*GIVEN REQUEST*
Rewrite the data below with "dropdown" changed to "menu" and nothing else altered, and leave the pictures out of your answer.

------------------------------------------------------------

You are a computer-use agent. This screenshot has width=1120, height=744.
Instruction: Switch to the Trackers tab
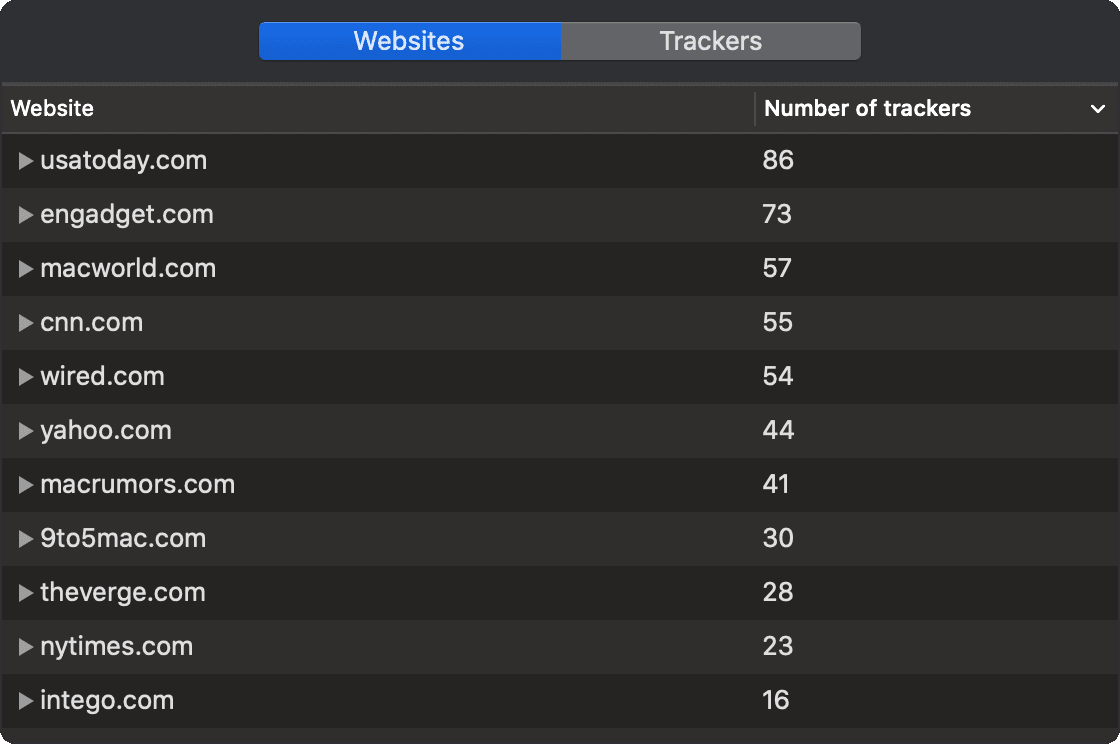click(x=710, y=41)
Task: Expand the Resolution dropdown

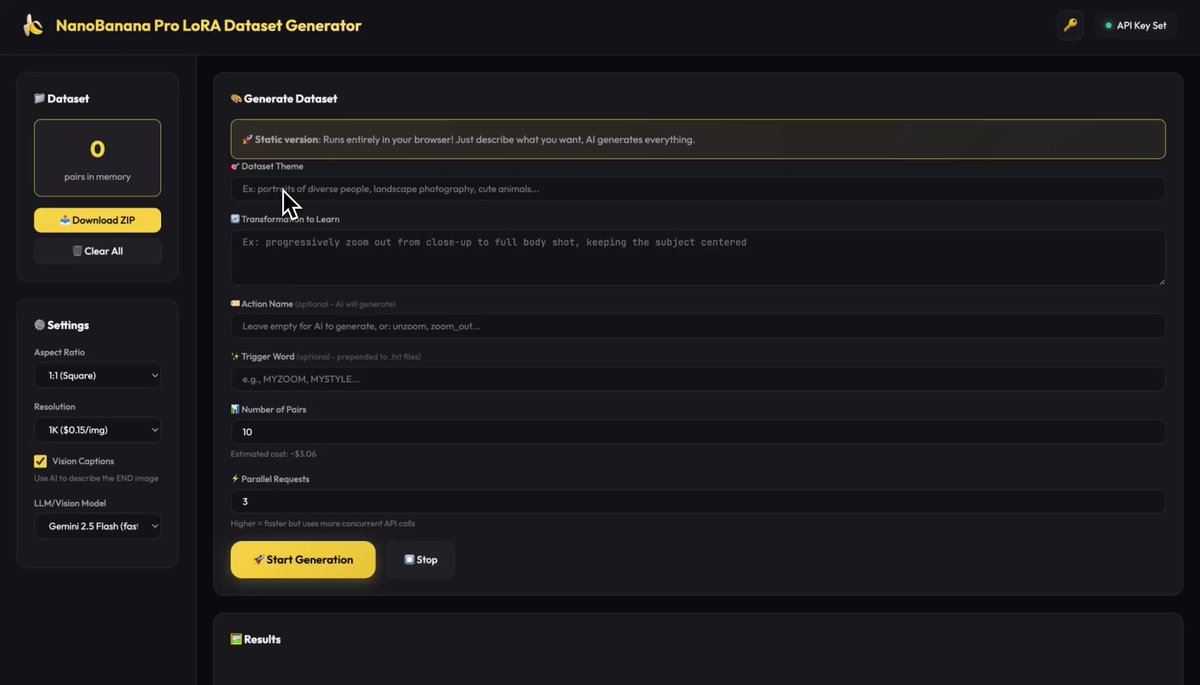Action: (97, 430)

------------------------------------------------------------

*THE SOLUTION*
You are a computer-use agent. This screenshot has width=1120, height=744.
Instruction: Switch to the Trackers tab
click(x=710, y=41)
Task: Expand the Resolution menu

Action: (97, 430)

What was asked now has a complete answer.